**Brief 1:** In the rows, swap "magnifier" for "magnifying glass" in the part that opens with the line containing "The image size is (1160, 820)." and closes with the last of the rows. Return only that part, with everything else left unchanged.
**Brief 2:** Write the next part of the passage about LIFE Magazine's 1969 cover story on black models, picking up after its final sentence.

**Page extract:**
* * *
43 Years ago today (October 17, 1969) LIFE Magazine featured model Naomi Sims on its cover for a feature article about the role, presence, and "breakthrough" discovery of the economic impact of black models. The caption below the photo reads:
You see before you what may well be the most persuasive demonstration of successful black power ever assembled. If these 39 models, employed by a new agency called Black Beauty, were all to work an eight-hour day, their combined bill would be $16,000, a handsome fee by any standard and a vast change from even a few years ago. This spectacular breakthrough --part of the new emphasis on black pride and equality--was brought about by advertisers and fashion arbiters who are finding out that black is not only beautiful but good business.
* * *
**Data provided:**
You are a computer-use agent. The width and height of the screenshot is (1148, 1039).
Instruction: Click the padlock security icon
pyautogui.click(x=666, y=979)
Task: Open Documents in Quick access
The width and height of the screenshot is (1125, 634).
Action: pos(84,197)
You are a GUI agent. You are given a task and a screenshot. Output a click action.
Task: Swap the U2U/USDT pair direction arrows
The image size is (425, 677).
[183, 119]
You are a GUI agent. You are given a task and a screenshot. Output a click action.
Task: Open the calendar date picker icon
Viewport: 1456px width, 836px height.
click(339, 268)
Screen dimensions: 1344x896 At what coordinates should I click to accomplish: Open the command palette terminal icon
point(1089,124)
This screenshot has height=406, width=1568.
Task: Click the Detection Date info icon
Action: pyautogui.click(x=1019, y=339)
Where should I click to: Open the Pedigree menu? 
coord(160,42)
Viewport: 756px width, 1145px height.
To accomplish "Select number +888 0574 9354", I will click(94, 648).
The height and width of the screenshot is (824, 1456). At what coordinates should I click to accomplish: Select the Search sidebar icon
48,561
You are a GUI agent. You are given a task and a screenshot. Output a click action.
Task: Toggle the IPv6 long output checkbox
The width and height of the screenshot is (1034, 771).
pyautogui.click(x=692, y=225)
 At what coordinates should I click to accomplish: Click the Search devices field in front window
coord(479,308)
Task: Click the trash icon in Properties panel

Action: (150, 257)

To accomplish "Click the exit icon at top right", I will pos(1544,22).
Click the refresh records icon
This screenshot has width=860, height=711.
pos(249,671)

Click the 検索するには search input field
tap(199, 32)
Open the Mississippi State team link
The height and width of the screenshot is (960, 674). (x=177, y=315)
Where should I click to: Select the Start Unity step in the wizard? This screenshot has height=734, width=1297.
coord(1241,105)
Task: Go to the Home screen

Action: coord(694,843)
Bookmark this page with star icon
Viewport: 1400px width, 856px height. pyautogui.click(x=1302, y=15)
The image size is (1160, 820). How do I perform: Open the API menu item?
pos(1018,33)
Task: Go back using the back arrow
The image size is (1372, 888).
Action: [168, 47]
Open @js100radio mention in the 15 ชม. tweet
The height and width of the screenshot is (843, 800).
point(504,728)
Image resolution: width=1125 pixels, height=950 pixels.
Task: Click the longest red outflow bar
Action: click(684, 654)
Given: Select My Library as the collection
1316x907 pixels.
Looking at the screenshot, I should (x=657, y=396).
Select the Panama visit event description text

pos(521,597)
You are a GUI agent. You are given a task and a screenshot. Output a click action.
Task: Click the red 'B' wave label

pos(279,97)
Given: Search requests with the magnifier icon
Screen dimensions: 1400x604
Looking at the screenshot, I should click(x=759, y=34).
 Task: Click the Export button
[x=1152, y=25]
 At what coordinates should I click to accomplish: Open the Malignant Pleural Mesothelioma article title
* * *
**Reply 1:**
The image size is (1160, 820). How do I perform: Open the API menu item?
pos(1018,33)
Task: Go back using the back arrow
The image size is (1372, 888).
Action: [168, 47]
Open @js100radio mention in the 15 ชม. tweet
The height and width of the screenshot is (843, 800).
point(504,728)
Image resolution: width=1125 pixels, height=950 pixels.
Task: Click the longest red outflow bar
Action: click(684, 654)
Given: Select My Library as the collection
1316x907 pixels.
Looking at the screenshot, I should (x=657, y=396).
Select the Panama visit event description text

pos(521,597)
You are a GUI agent. You are given a task and a screenshot. Output a click action.
Task: Click the red 'B' wave label

pos(279,97)
Given: Search requests with the magnifying glass icon
Screen dimensions: 1400x604
Looking at the screenshot, I should click(x=759, y=34).
 Task: Click the Export button
[x=1152, y=25]
 At what coordinates should I click to accomplish: Open the Malignant Pleural Mesothelioma article title

**Reply 2:**
50 SHADES OF BLACK is about celebrating beauty, exploring the influential nature of human sexuality, as well as discussing the formation of black identity...and its complex nature in terms of race and skin tone. This article offers insight into all of these areas and then immediately nuances those objectives in many ways. The opening paragraph reads:
When ad agencies and fashion houses began hiring black models a few years ago under pressure from the civil rights movement, most of the models were not really all that black. Cautious businessmen sought out the most Caucasian-looking black models they could find. Today they want blackness -Afro hair, discernibly Negroid features, truly black skin.
"...Not really all that black?" "blackness?" "Negroid features?"
As we continue to engage this rich dialogue at 50 SHADES OF BLACK, I solicit your feedback. What are your thoughts of today's feature? In what ways have things changed? In what ways are they the same? What is blackness? And what role (positive or negative) has presentations in/from the media shaped your understanding of your black identity?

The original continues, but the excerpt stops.